Frequently asked questions

How do I get push notifications from GitHub on my phone?
Use Hugin Alerts. Add a step to your GitHub Actions workflow that sends an HTTP POST to the Hugin API with your ingest key. When the workflow runs, you get an instant push notification on your iPhone or Android device. Setup takes under 60 seconds — no account required.
Can I point GitHub's native webhooks directly at Hugin Alerts?
GitHub webhooks send a specific JSON payload format. You can either use a lightweight proxy to transform the payload, or use the GitHub Actions approach shown above for more control over the notification message.
How do I store the Hugin key in GitHub Actions?
Go to your repository Settings → Secrets and variables → Actions → New repository secret. Name it HUGIN_KEY and paste your ingest key as the value. This keeps your key out of your codebase and available to all workflows in the repository.

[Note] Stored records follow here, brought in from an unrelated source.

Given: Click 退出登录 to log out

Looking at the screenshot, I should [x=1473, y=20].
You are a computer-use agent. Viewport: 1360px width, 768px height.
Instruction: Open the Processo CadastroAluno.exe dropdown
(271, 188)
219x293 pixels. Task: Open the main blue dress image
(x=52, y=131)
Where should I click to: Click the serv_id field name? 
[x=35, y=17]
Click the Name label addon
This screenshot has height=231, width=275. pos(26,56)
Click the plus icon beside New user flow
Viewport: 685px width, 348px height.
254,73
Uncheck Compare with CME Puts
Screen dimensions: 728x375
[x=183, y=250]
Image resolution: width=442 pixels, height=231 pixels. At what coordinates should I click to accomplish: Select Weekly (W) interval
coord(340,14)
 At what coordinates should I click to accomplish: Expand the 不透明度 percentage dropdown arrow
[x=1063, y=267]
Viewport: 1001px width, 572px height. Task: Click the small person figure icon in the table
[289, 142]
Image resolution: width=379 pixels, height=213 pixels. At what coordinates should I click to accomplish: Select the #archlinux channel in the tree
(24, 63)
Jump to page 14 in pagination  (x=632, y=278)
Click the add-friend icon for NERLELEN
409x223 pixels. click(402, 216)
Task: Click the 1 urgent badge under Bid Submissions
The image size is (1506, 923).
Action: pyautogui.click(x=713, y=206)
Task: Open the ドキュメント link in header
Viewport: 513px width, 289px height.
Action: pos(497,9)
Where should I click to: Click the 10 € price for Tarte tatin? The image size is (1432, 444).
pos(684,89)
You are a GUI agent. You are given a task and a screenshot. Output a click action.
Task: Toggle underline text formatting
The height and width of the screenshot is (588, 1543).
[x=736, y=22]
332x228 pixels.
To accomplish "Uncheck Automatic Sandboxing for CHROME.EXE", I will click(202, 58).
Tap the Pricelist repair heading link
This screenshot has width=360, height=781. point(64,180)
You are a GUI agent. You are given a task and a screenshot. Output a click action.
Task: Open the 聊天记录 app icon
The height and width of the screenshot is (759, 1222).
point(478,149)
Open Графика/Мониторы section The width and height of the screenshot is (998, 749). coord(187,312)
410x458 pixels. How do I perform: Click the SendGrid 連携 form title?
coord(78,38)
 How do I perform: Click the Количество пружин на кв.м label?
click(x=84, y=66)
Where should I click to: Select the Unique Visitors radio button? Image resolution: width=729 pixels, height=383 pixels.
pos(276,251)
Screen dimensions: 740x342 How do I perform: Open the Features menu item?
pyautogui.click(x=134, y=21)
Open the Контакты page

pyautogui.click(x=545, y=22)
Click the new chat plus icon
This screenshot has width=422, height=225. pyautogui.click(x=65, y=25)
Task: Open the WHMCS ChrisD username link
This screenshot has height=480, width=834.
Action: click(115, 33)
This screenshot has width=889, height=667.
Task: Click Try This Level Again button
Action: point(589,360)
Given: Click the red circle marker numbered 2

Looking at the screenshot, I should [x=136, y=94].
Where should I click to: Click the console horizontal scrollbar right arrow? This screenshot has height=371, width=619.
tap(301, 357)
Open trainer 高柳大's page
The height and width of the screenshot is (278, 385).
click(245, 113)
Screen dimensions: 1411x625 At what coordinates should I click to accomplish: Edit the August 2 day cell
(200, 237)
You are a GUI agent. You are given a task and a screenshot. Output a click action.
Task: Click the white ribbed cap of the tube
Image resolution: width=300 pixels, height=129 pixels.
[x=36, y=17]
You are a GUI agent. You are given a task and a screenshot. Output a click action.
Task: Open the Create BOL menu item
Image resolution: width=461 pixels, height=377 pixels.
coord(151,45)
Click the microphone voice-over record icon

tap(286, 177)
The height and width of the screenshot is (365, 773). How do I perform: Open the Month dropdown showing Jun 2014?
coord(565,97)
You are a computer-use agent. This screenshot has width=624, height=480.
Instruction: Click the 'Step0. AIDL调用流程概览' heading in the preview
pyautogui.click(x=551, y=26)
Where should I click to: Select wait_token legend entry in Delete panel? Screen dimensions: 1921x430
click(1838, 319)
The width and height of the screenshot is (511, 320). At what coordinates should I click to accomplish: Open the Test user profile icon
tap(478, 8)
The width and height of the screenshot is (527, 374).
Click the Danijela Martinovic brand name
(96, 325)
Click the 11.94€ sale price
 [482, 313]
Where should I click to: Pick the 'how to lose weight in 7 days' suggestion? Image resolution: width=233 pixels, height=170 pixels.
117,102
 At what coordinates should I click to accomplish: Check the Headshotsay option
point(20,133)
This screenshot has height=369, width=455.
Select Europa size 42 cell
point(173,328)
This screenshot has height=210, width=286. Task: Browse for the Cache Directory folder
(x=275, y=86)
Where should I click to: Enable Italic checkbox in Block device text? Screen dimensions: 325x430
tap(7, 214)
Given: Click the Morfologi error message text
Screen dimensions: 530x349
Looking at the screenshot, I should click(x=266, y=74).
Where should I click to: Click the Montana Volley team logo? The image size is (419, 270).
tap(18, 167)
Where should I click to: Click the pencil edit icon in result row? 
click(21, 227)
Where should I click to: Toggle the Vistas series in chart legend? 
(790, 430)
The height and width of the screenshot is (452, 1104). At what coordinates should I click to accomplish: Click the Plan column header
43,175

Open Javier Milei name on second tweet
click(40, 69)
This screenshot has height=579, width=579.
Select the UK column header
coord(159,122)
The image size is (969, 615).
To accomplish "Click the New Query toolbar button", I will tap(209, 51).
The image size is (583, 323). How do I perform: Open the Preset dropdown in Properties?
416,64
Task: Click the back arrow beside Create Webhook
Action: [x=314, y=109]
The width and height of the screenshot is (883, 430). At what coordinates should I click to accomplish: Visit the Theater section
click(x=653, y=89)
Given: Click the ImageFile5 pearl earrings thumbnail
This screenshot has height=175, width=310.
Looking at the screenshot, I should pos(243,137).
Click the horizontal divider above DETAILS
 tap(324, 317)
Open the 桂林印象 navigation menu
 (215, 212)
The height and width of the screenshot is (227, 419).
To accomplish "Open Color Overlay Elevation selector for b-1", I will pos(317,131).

Can I filter which events trigger a notification?
With GitHub Actions, you have full control — use workflow triggers and conditionals to decide exactly when to send a notification. For native webhooks, you select specific events when creating the webhook in your repository settings.
How do I get notified when a GitHub Actions workflow fails?
Add a notification step with 'if: failure()' to your workflow. This step runs only when a previous step fails, sending a curl request to the Hugin API with details about the failure. You'll get a push notification on your phone within seconds of the failure.
Does this work with private repositories?
Yes. GitHub Actions workflows run inside your repository regardless of visibility. The notification step simply makes an outgoing HTTP request to the Hugin API — no inbound access to your repository is needed.
What is Hugin Alerts?
Hugin Alerts is a push notification service for developers. Send one HTTP request from any system — GitHub Actions, CI/CD, cron jobs, scripts — and get an instant push notification on your phone. No sign-up, no email, no credit card. Free during early access.